The commenters on the text came from a range of perspectives. Many of them were friends and colleagues, folks I follow on Twitter, scholars I attend conferences with, and so forth – the people I’d have wanted to share the project with, in any case. But the discussion drew in a number of commenters with whom I hadn’t previously been in contact, folks from slightly different fields, and even some from outside academia altogether. Their contributions were crucial to the project, precisely because the kinds of specialized knowledge they brought to reading it were so different from my own. And different from one another’s; there are a few great spots in the discussion where you can see reviewers disagreeing with one another’s readings, in a really productive way. All of these comments were crucial to the process of sitting down and revising the book for print – and the best part, as far as I’m concerned, is that because each comment has its own permalink, and because most commenters opted to post under their own names, I’m able to give credit for the contributions their ideas made to the revised version of the text.
In a note concerning Lisa Ede and Andrea Lunsford, you talk about how “proof of our profoundly individualist sense of accomplishment rests in the literary unthinkable nature of the multi-author dissertation.” Here, I am thinking of how this resonates with Karin Knorr-Cetina’s Epistemic Cultures, and how she analyzes the collaborative structure of knowledge production and “the erasure of the individual as an epistemic subject” in a laboratory setting.
But, are the practices that you are advocating in your discussion of open review and the humanities not necessarily a multi-authoring of research as is often practiced in the sciences, but, instead, a call to mobilize the technologies at hand to better frame the multivocality and interactivity that arises in scholarly discourse?

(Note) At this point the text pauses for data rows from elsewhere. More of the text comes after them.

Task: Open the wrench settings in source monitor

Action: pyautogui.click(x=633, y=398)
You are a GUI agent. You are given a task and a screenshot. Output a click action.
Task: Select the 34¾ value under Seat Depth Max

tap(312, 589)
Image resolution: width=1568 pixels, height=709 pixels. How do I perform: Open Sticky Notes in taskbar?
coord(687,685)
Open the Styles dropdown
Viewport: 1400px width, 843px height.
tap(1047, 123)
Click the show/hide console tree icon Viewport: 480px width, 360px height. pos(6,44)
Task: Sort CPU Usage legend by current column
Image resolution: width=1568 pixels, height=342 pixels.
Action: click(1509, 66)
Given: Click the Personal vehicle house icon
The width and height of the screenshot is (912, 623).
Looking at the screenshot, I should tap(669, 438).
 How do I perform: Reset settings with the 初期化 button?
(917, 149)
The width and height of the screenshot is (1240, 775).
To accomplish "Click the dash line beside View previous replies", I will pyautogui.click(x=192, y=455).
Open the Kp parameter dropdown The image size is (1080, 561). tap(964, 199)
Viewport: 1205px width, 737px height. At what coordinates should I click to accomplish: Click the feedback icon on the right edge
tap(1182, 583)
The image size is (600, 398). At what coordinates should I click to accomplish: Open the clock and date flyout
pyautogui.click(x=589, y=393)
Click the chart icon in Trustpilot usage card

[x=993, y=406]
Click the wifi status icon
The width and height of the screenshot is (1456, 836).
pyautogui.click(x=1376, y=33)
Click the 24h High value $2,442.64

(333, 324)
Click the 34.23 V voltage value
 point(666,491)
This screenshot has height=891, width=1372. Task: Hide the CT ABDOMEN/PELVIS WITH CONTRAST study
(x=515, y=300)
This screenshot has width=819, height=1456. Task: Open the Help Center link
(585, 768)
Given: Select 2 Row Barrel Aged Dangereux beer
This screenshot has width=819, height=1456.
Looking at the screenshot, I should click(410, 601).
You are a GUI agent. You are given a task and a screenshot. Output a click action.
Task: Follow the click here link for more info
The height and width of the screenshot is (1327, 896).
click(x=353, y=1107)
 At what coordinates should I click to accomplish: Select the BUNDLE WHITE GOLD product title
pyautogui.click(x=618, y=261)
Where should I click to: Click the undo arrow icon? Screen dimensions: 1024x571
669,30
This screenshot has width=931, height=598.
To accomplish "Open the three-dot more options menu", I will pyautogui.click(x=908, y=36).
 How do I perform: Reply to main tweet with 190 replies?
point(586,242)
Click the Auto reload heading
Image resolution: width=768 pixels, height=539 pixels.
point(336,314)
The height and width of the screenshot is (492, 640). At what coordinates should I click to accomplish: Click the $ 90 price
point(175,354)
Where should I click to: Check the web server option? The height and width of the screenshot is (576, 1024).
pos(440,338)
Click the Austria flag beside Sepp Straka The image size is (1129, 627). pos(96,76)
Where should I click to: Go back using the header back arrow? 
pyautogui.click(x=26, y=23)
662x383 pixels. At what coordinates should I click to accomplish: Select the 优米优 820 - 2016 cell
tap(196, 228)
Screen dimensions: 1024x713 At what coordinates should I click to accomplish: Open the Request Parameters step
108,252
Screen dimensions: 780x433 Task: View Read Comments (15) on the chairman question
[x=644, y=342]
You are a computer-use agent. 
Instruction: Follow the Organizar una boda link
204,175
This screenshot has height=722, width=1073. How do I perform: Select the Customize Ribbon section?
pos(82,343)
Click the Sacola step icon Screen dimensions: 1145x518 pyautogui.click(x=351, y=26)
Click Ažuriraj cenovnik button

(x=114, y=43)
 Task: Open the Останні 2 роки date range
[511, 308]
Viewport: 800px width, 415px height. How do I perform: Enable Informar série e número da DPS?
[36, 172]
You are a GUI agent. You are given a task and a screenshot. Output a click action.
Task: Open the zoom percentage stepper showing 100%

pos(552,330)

I note in the chapter on authorship that, when I say that our work is likely to become more collaborative as we work in new, open, public environments, I do not necessarily mean that we’re all going to be working on multi-author publications. In fact, in fields in which single authorship is currently the norm, we’re likely to continue to develop new kinds of singly-authored work. What we’ll nonetheless need to consider, however, is how we account for the roles that other authors play in the development of our texts and ideas. Open review processes will allow the contributions that readers make to our thinking to become visible, rather than leaving them hidden as they currently are; as a result, we’ll need to develop a much richer sense of the role that conversation plays in the development of scholarship, and an accordingly richer mode of attribution and citation for the contributions made by our peers.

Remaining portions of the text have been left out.